Las políticas de identidad, que son una consecuencia del universalismo, son enemigas de los principios intensamente particularistas de la Biblia hebrea. Del cristianismo al Islam, del comunismo al fascismo, los judíos siempre han estado en la mira de las ideologías universalizadoras.
Desafortunadamente, muchos judíos progresistas han comprado fuertemente el universalismo. Esto es particularmente cierto en Estados Unidos, donde la mayoría de los judíos se han dicho a sí mismos que las políticas de identidad representan valores judíos, lo cual no es así.
El evento NatCon del mes pasado reveló una lucha incipiente para rescatar tanto al conservadurismo como al estado-nación occidental del asalto universalista.
El conservadurismo es la defensa de los valores esenciales.
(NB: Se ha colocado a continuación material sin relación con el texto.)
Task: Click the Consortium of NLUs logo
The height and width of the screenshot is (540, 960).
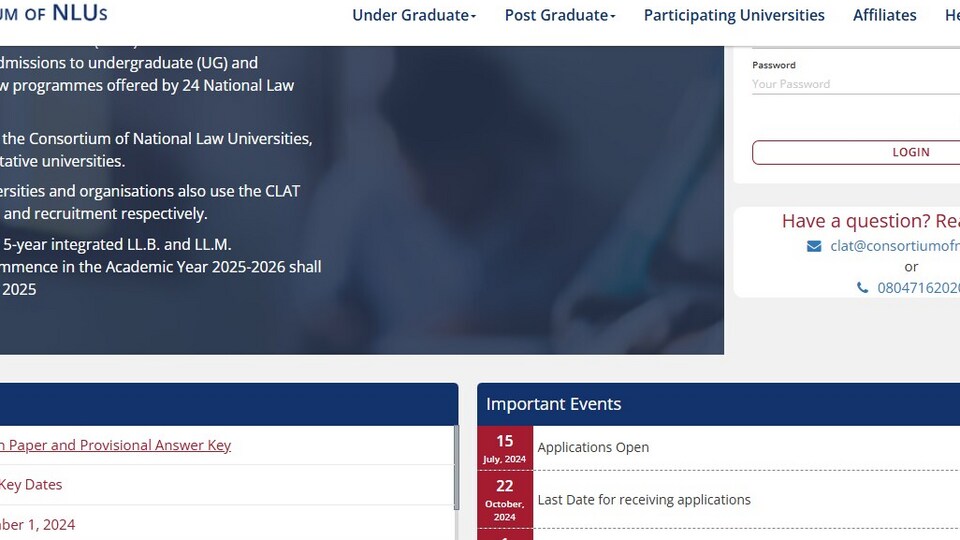Action: point(54,13)
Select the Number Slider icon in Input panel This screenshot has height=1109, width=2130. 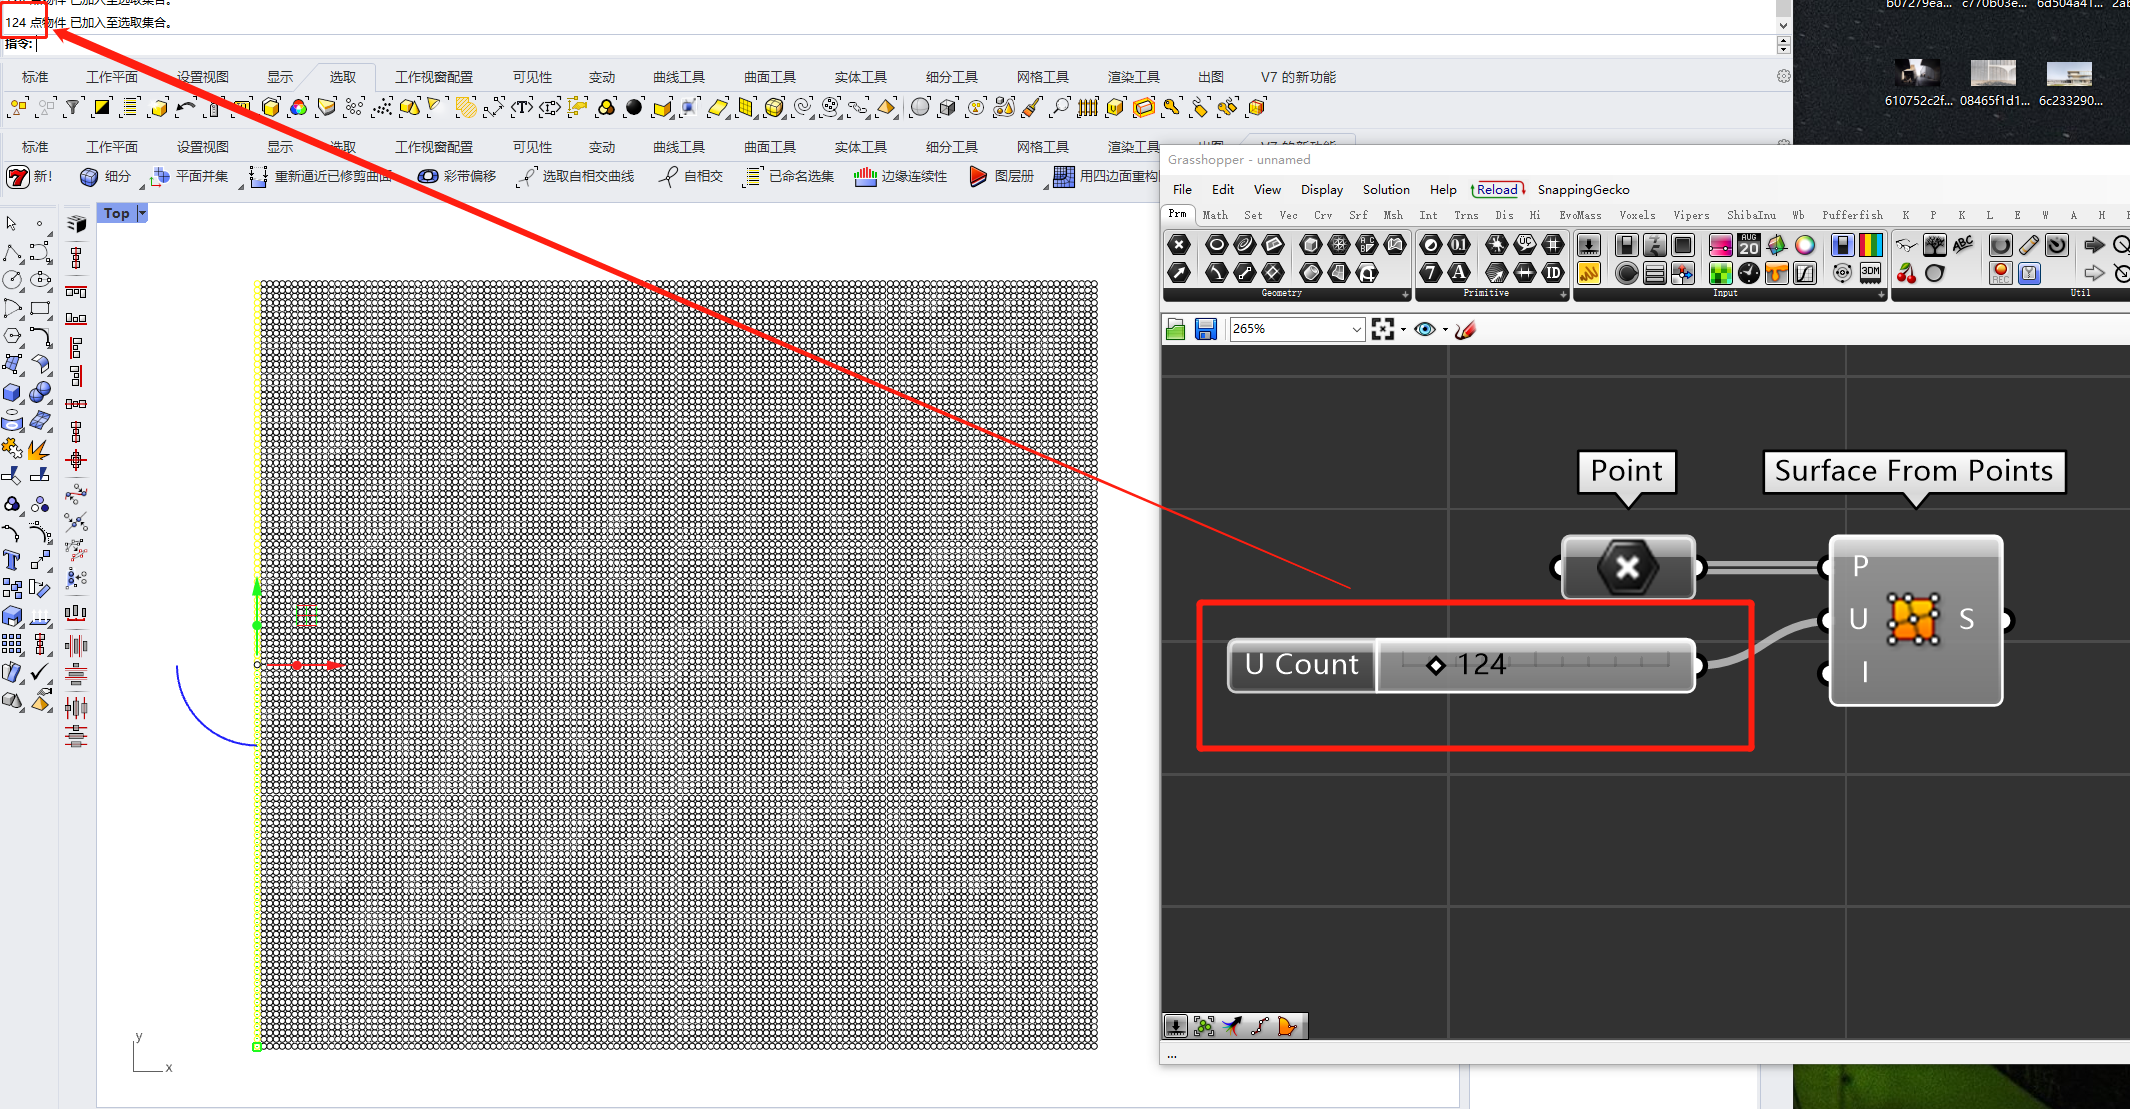click(x=1720, y=245)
La nación es crucial para defender esos valores. Para volver a poner el conservadurismo en la nación, la nación necesita volver a poner el conservadurismo.
Los judíos ayudaron a crear el universalismo. Tenían la mejor de las intenciones, pero se equivocaron. Lejos de abordar las limitaciones de la nación, el universalismo la socava y erosiona los valores de una sociedad libre y democrática.
Esa es la verdadera lección que el pueblo judío puede enseñar a occidente; y si Occidente decide escuchar, esta lección puede salvarlo.